INSTRUCTION:
Return everything from the line containing "Click status checkmark for HuaWei Switch" down through the end of the rows, copied line for line with no changes. Leave the pictures out of your answer.

··· EXCERPTED DATA ···

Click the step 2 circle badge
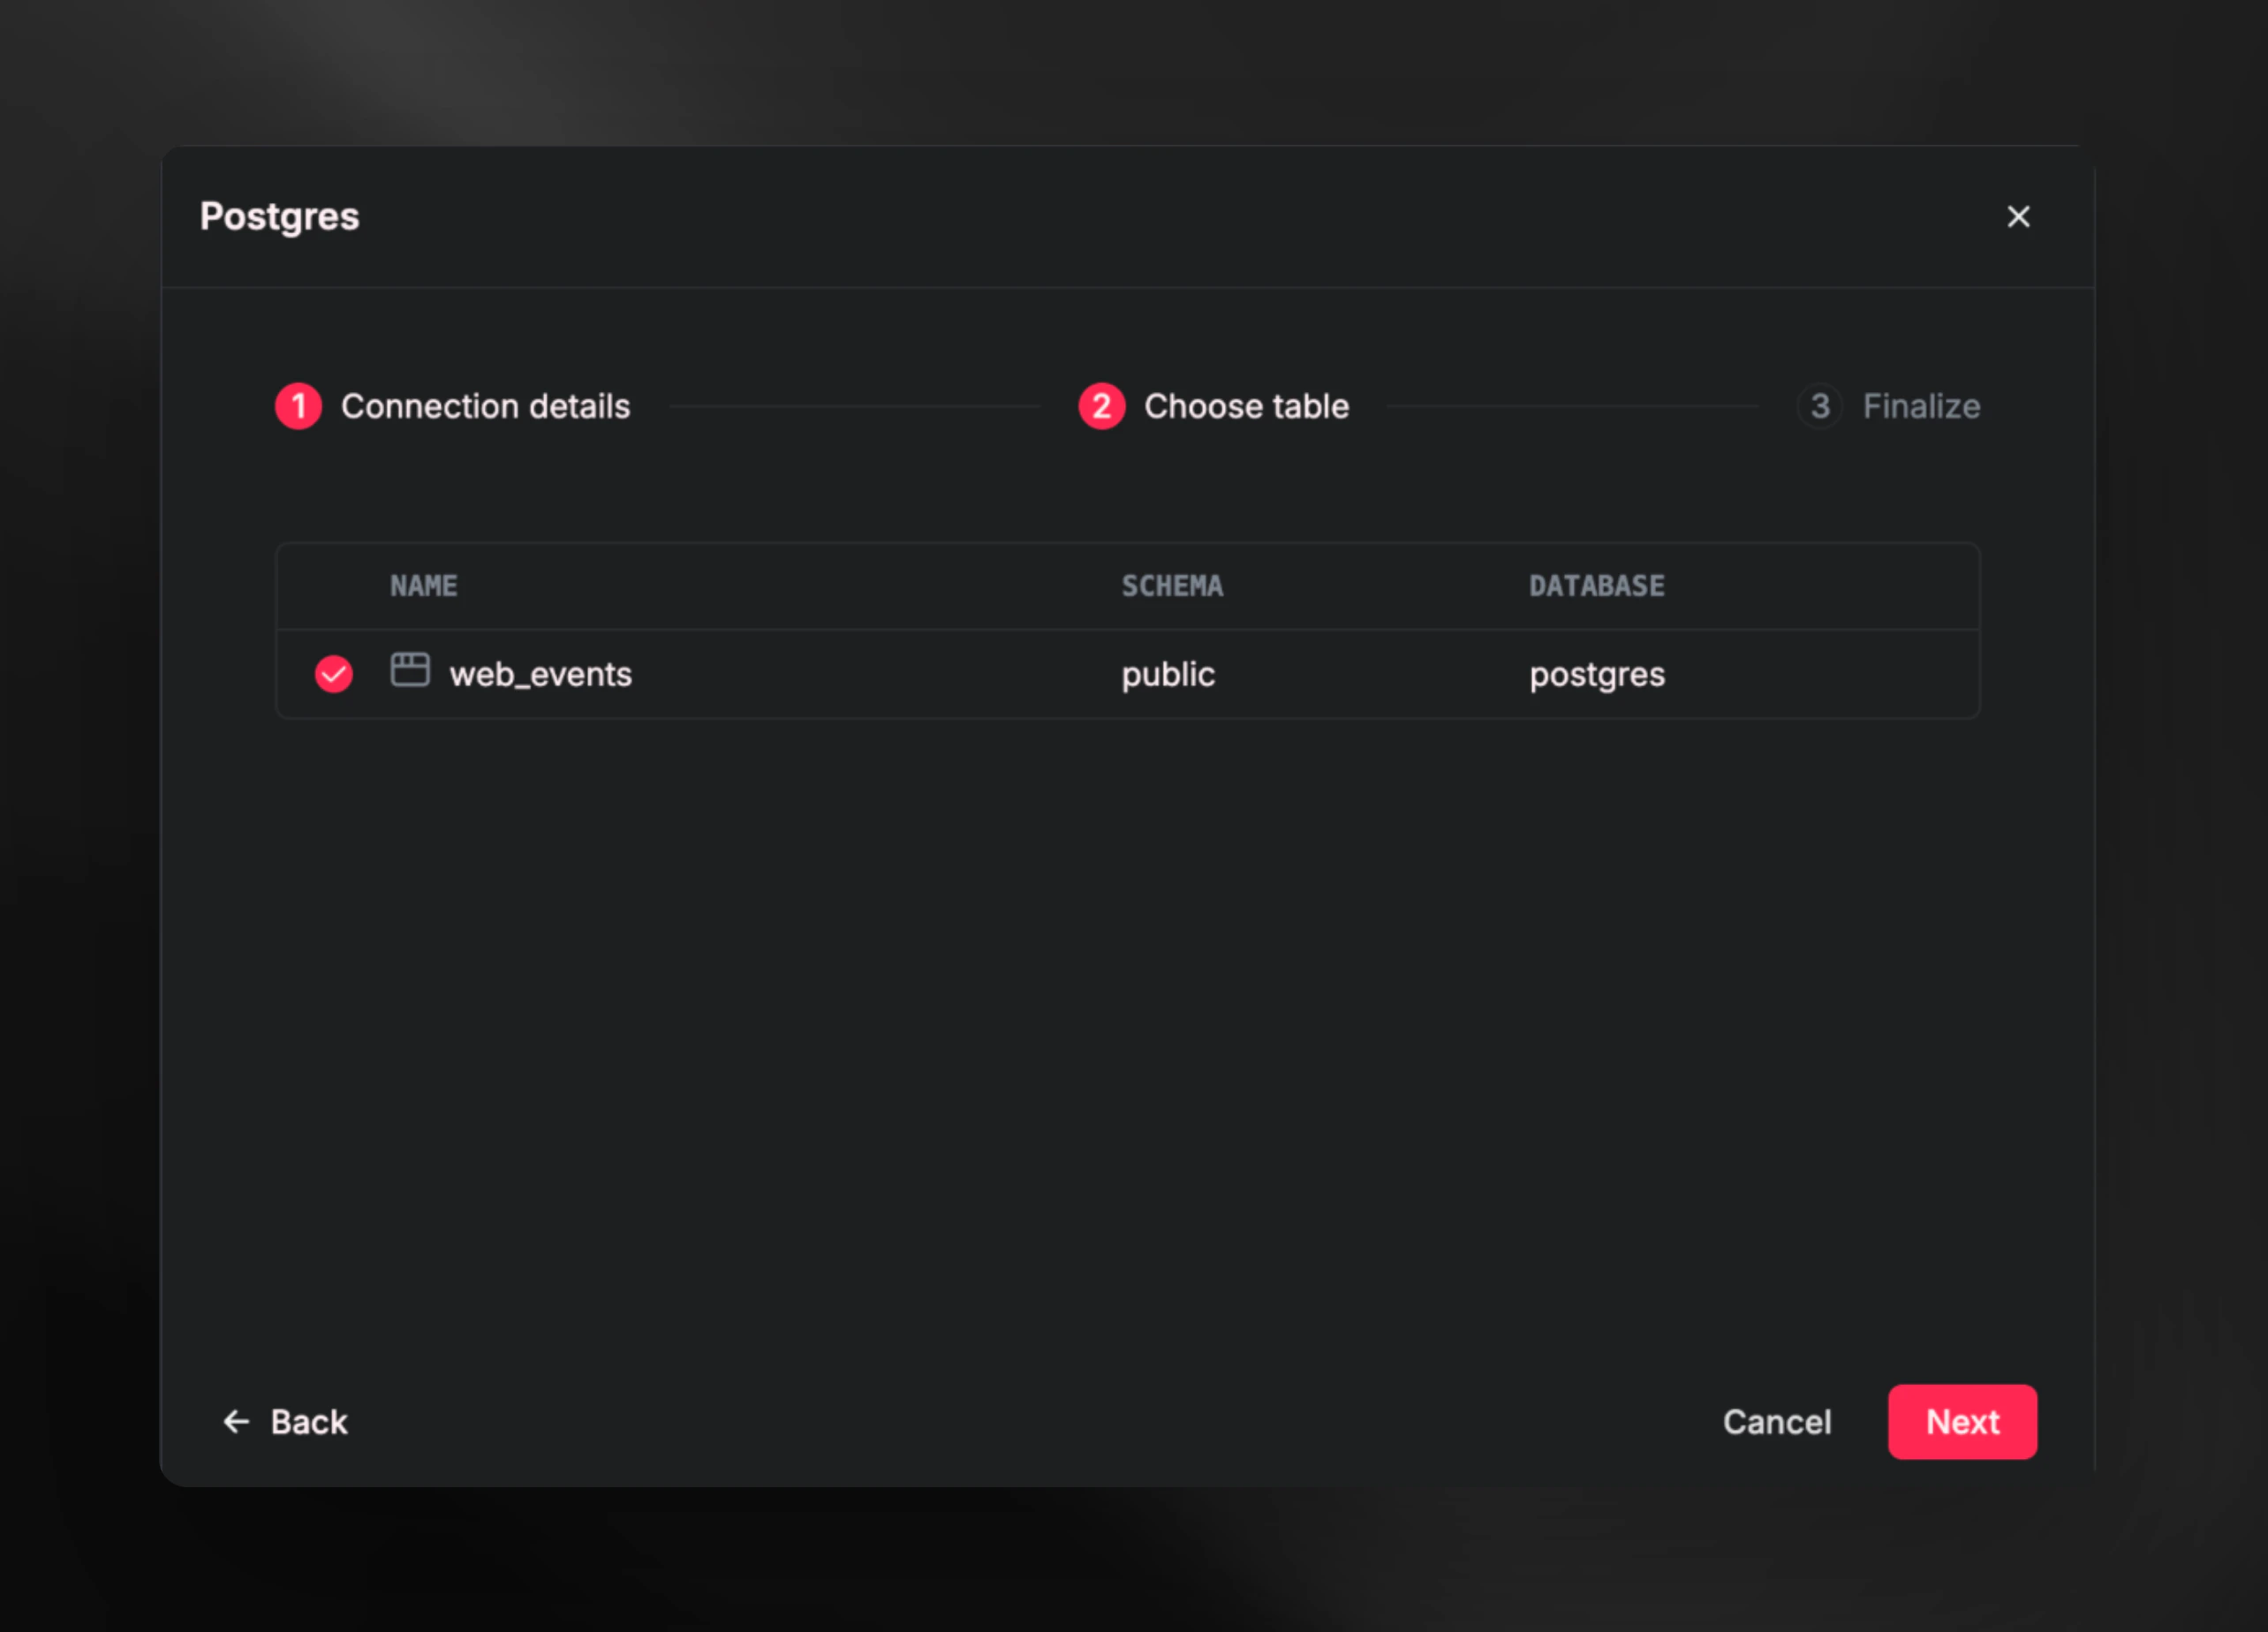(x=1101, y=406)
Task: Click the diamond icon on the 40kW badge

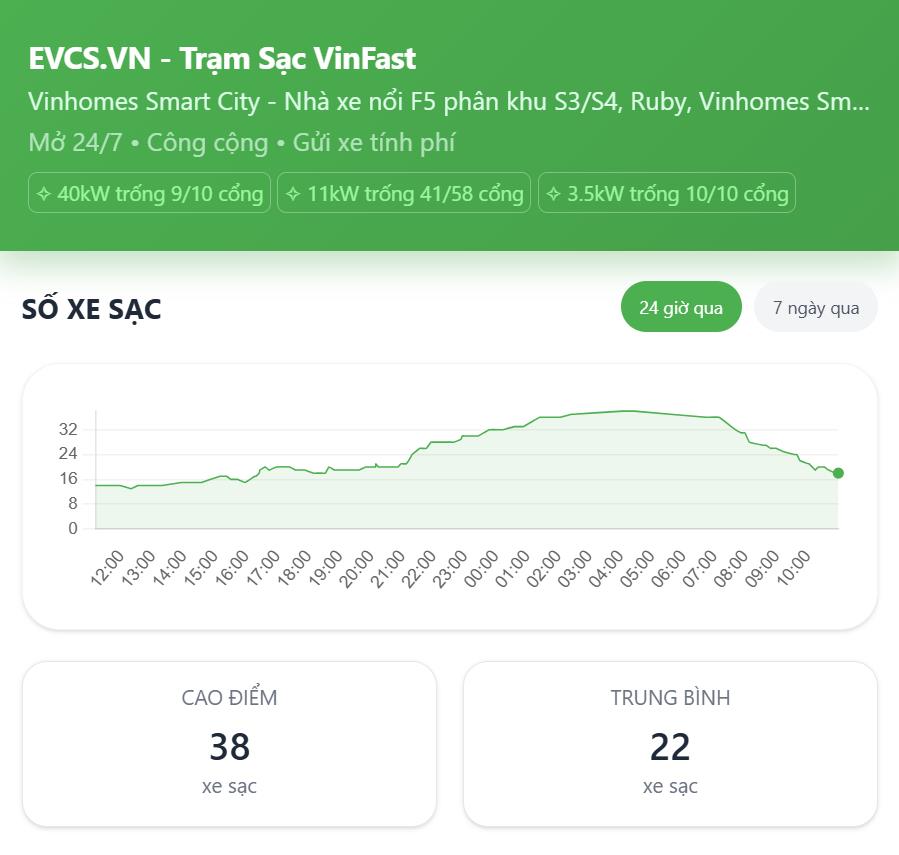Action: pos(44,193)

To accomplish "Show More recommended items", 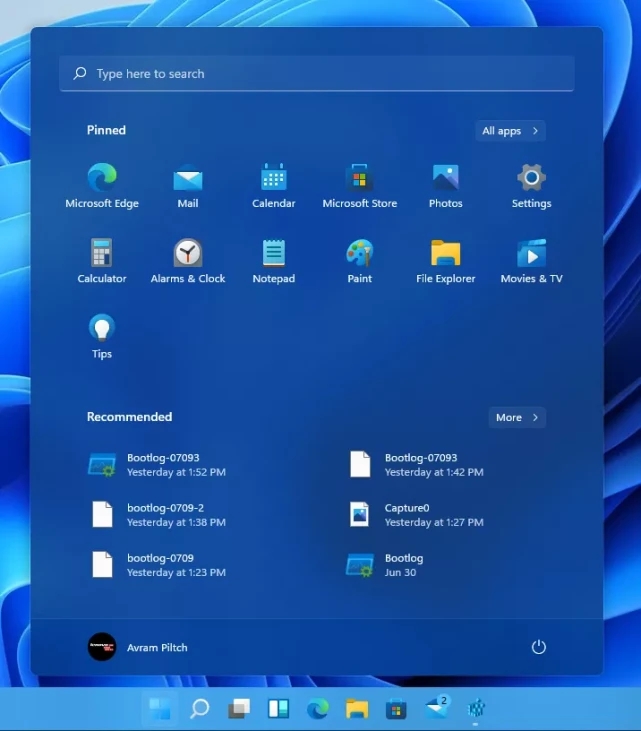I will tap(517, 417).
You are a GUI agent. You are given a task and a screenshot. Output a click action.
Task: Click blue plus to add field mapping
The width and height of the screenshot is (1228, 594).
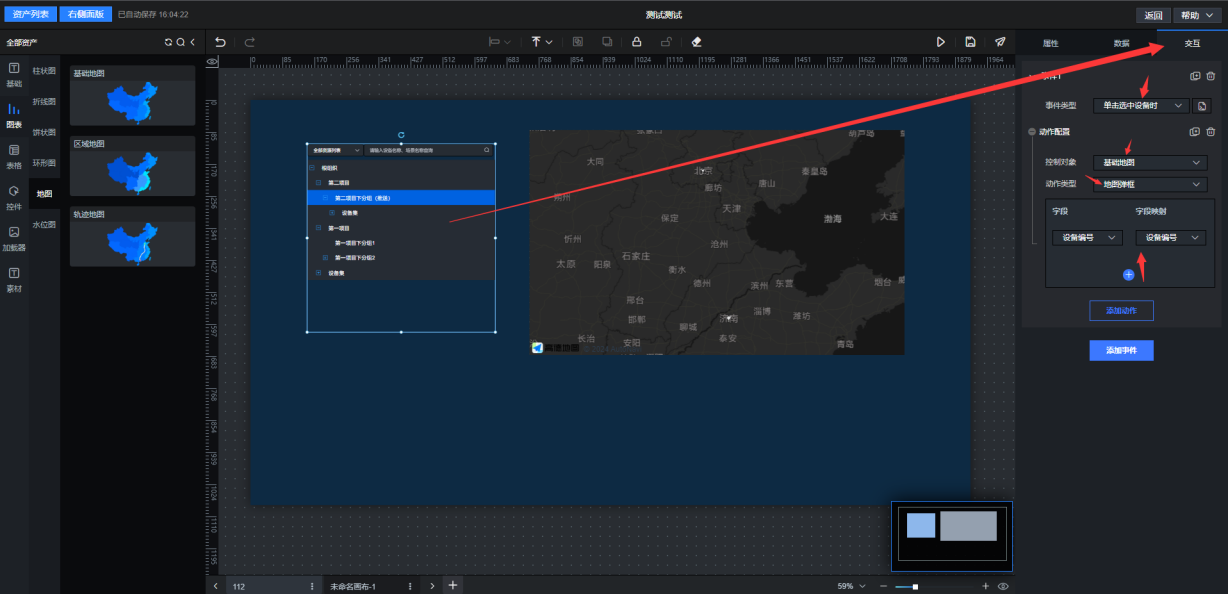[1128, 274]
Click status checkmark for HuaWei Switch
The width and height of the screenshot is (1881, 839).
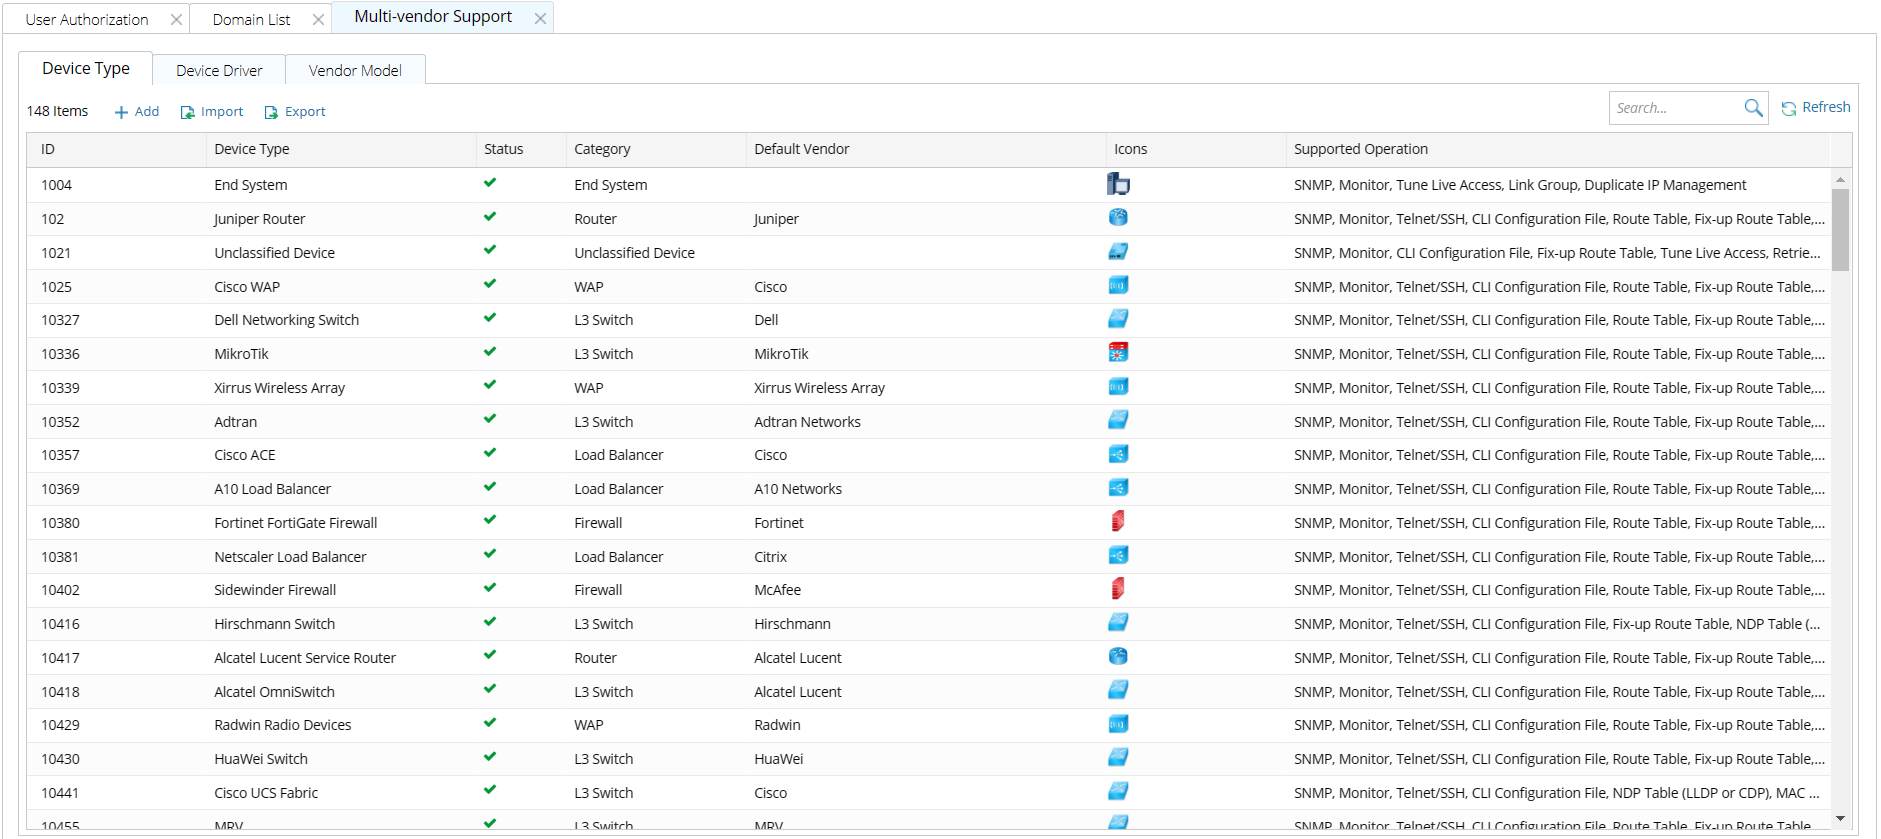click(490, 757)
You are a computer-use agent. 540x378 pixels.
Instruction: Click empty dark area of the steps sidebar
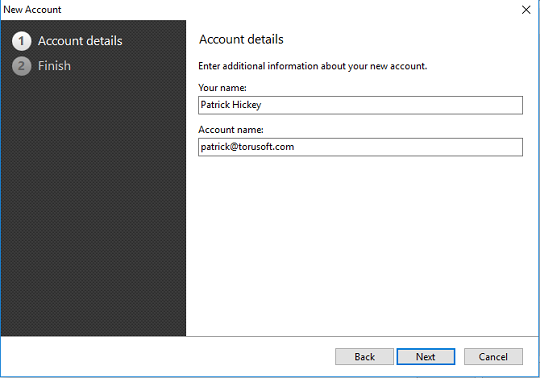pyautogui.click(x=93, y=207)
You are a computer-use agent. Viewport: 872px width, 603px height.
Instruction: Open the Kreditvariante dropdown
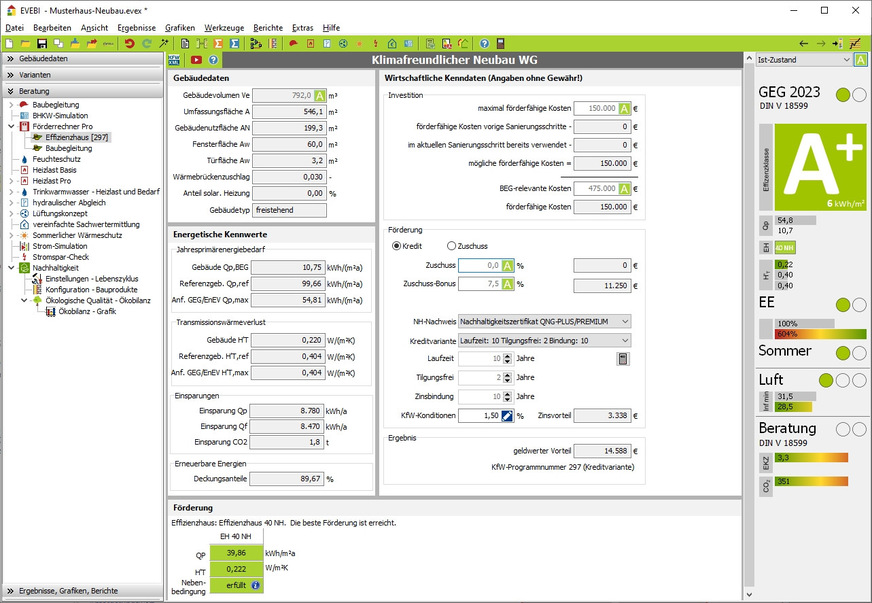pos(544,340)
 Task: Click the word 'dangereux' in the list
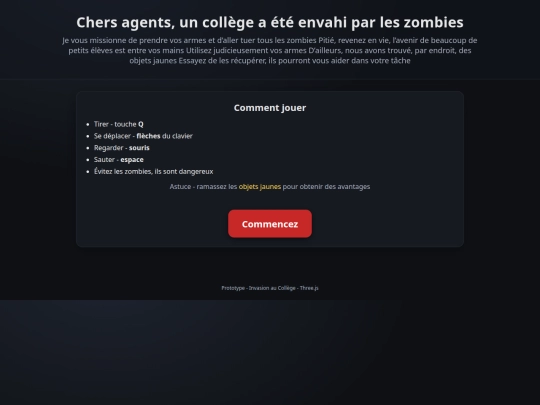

···

TASK RESPONSE:
Click status checkmark for HuaWei Switch
The width and height of the screenshot is (1881, 839).
click(490, 757)
You are a computer-use agent. 540x378 pixels.
Instruction: Click empty dark area of the steps sidebar
pyautogui.click(x=93, y=207)
You are a computer-use agent. Viewport: 872px width, 603px height.
Instruction: Open the Kreditvariante dropdown
pos(544,340)
 Task: Click the word 'dangereux' in the list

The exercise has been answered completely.